31 Mayıs-1 Haziran sonrasında, Türkiye’nin egemen ‘politik güçleri’, tam bir acizlik içindeler. ‘Toplumsal güçlerin’ konumlandıkları bilindik toplumsal mekanlarından adeta bir yayın boşalması gibi alanlara akarak, hep birlikte inşa ettikleri ‘olay’ın ne olduğunu kavrayamıyorlar. Aslında, o ‘politik güçleri’ yakından ilgilendiren bir şey oluyor; üstüne yerleşip politika yaptıkları toplumsal zemin harekete geçti; kırılmalar yaşanıyor, çatlaklar oluşuyor ve […]
31 Mayıs-1 Haziran sonrasında, Türkiye’nin egemen ‘politik güçleri’, tam bir acizlik içindeler. ‘Toplumsal güçlerin’ konumlandıkları bilindik toplumsal mekanlarından adeta bir yayın boşalması gibi alanlara akarak, hep birlikte inşa ettikleri ‘olay’ın ne olduğunu kavrayamıyorlar.
Aslında, o ‘politik güçleri’ yakından ilgilendiren bir şey oluyor; üstüne yerleşip politika yaptıkları toplumsal zemin harekete geçti; kırılmalar yaşanıyor, çatlaklar oluşuyor ve yerleşik-alışılageldik olandan yeni bir duruma doğru dönüşüyor.

•••••

- _Alıştırma yönergesi_
Verilen metne göre aşağıdaki soruları kısaca yanıtlayın.
(a) 31 Mayıs-1 Haziran sonrasında Türkiye'nin egemen "politik güçleri" nasıl bir durum içindedir?
(b) "Toplumsal güçler" alanlara neyin gibi akmıştır?
(c) Harekete geçen toplumsal zemin neyden neye doğru dönüşmektedir?

(Hedef konum verileri)
•••••

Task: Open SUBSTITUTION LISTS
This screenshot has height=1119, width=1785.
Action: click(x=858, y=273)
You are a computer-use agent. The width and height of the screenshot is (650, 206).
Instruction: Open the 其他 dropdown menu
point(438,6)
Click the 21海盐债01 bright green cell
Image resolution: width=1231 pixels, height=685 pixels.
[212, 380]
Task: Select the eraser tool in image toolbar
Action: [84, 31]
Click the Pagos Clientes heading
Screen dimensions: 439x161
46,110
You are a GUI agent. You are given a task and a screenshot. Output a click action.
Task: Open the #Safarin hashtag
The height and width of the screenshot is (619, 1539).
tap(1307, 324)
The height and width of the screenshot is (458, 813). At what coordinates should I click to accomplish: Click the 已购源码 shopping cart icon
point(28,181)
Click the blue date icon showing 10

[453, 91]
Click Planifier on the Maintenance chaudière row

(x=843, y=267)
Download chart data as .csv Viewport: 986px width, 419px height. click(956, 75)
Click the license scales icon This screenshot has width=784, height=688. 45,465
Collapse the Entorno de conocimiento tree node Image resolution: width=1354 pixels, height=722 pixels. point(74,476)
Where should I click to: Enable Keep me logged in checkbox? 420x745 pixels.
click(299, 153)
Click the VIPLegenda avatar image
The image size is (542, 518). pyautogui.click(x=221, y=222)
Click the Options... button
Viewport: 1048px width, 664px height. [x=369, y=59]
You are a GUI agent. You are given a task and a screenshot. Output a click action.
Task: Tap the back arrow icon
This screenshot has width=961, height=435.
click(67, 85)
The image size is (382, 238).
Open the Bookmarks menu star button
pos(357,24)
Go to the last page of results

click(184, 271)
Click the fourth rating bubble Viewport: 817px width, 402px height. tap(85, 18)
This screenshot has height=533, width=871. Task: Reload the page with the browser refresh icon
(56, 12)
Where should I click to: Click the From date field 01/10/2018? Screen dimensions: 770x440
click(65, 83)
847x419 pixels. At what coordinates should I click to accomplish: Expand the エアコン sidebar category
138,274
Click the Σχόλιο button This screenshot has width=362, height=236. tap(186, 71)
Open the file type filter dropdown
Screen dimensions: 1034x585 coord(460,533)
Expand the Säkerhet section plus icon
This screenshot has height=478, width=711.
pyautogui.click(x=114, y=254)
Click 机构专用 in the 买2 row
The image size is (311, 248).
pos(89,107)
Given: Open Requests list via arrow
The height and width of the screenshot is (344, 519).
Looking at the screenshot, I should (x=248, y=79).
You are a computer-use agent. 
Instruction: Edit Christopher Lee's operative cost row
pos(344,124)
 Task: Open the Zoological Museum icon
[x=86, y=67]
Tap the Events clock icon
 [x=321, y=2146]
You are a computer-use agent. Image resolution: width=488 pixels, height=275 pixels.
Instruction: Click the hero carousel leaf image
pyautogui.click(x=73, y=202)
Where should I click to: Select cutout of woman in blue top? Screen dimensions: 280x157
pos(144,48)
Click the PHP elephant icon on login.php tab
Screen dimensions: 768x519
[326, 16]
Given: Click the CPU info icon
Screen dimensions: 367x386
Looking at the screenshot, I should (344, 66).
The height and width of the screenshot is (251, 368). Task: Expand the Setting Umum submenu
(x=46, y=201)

•••••

- _Sonuç_
(a) Tam bir acizlik içindedirler.
(b) Adeta bir yayın boşalması gibi akmışlardır.
(c) Yerleşik-alışılageldik olandan yeni bir duruma doğru dönüşmektedir.